The exact same dynamic is playing out with LLMs.
So What GEO Strategy Actually Works?

The real strategy for AI visibility isn’t new: get authoritative external sources to talk about you. That can’t be optimized with schema markup or magic prompts.
It’s built the same way it always was:
1. Content others want to cite. Not “AI-optimized” content. Content that an industry journalist, a technical blogger, or a content creator finds useful enough to reference. Original data, first-hand analysis, genuine expertise. What SEO always called link-worthy content, now it’s mention-worthy content.
2. Real editorial relationships. Who covers your industry? Who publishes the reviews that LLMs are actually citing? Which trade publications could you contribute an opinion piece or a case study to? This is plain old PR. It’s not glamorous and it doesn’t fit on a checklist. But it’s what works.
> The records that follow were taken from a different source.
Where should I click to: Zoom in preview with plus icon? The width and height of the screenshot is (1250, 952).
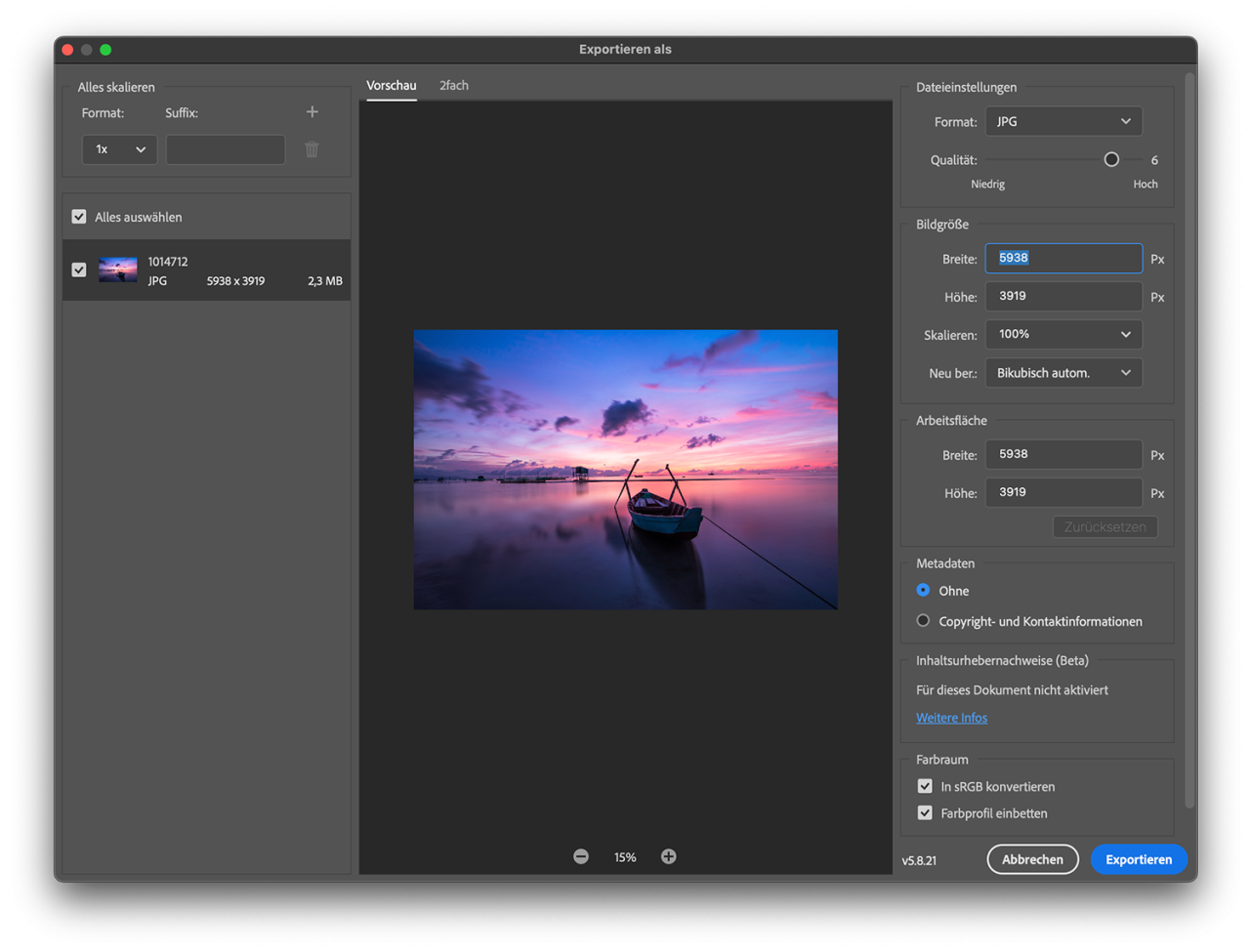[669, 856]
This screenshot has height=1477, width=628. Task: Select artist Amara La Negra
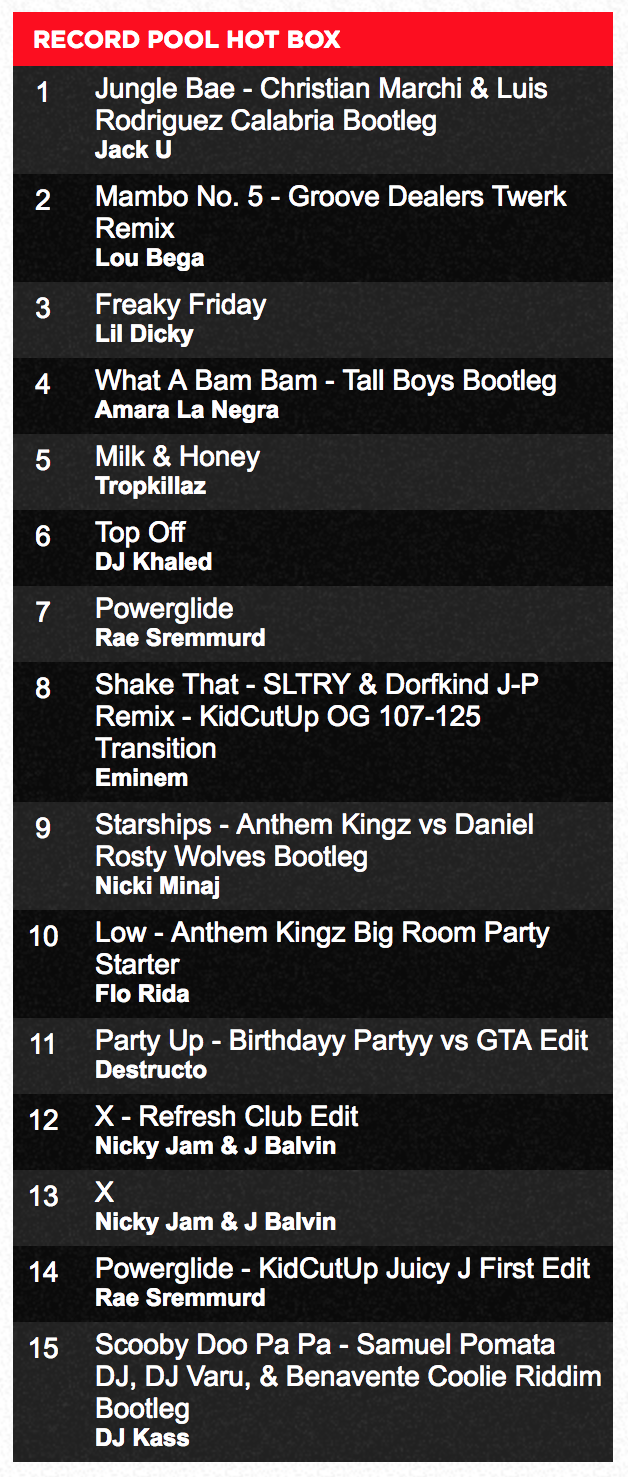(x=187, y=410)
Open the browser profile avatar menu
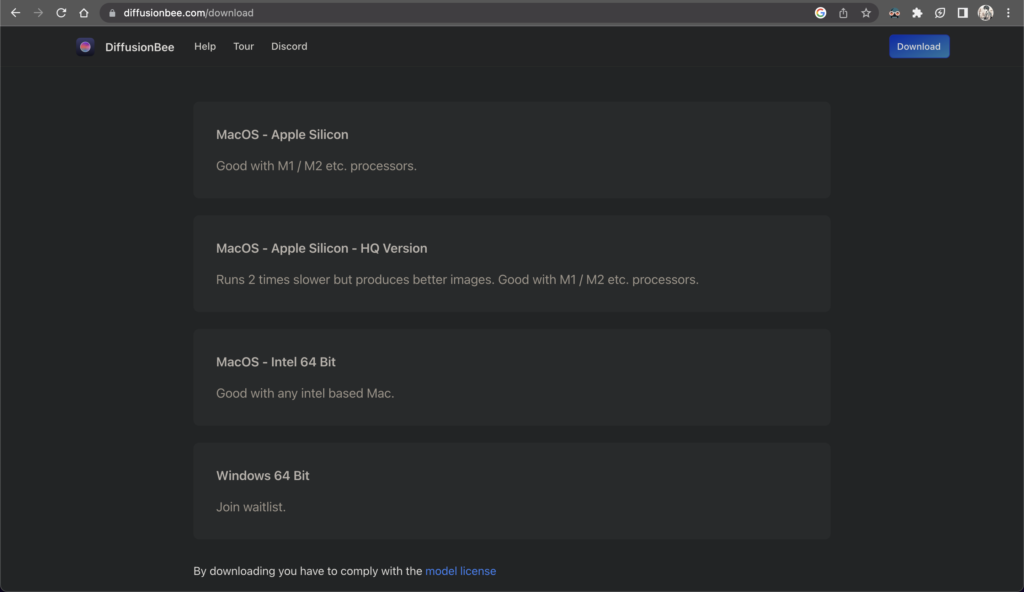 (x=986, y=13)
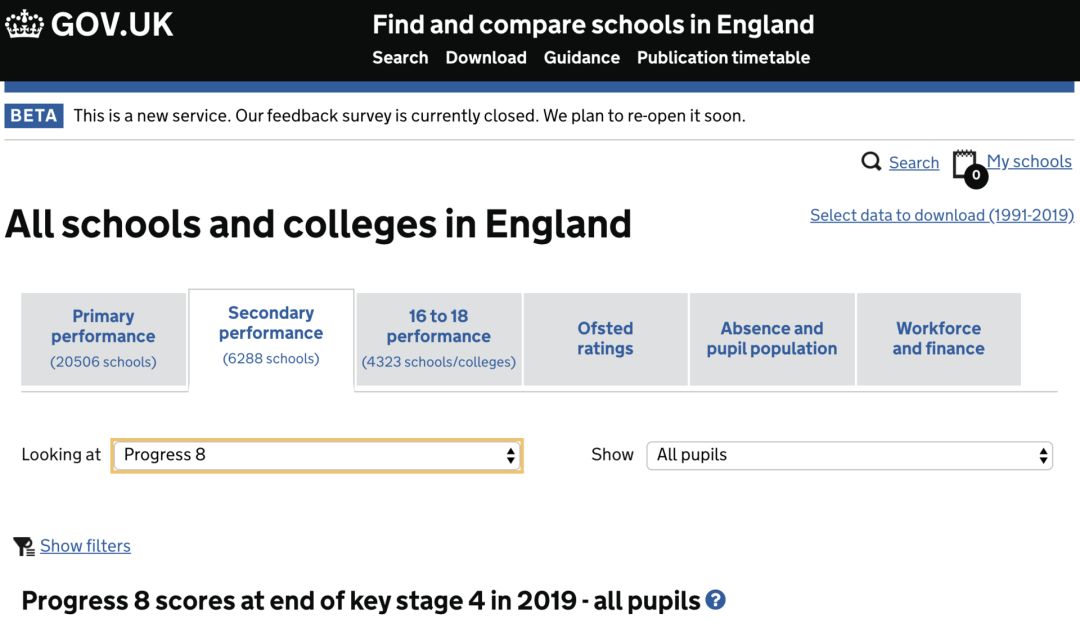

3. Audit your current AI mentions. Before you optimize anything, find out what AI assistants are actually saying about you right now. Ask ChatGPT, Perplexity, and Gemini the questions your potential customers would ask about your product or sector. Identify which third-party sources are generating those mentions. Strengthen your relationships with those sources. It’s the most actionable thing you can do TODAY, and it doesn’t require touching a single line of your website.
If you work with an AI-assisted content pipeline, this is doubly important: the content you produce with AI needs to pass an editorial filter that ensures it genuinely adds something new. Publishing more generic content won’t get you cited more. It’ll get you cited less.
The Real Cost of Chasing Superficial GEO Tactics
The brutal part about superficial tactics isn’t that they don’t work, some do, temporarily. The brutal part is the opportunity cost.
Every hour your team spends reformatting content to “optimize it for LLMs” is an hour not spent creating something worth citing. And the budget you pour into technical GEO tools is budget that doesn’t go toward relationships with publications in your space.
And when models change, which they will, because they iterate at a pace Google never managed, all that technical optimization evaporates. Mentions in authority sources don’t. Those stay in the training corpus.
It’s like the difference between buying followers and building a real audience. Guess which one lasts.
What to Do Monday Morning
Open ChatGPT, Perplexity, and Gemini. Ask the questions your potential customers would ask about your product or sector. Note which sources they cite. How many are yours (spoiler: not many). How many are third-party. And which of those third parties already know you, or could.
That’s your AI visibility audit. No tool required, no consultant, no framework. Just a browser and an hour of your time.
Then, with that map in hand, decide where it’s worth investing: stuffing more schema into your footer, or publishing a case study in your industry’s leading trade publication?
In my experience, the answer is always the second one.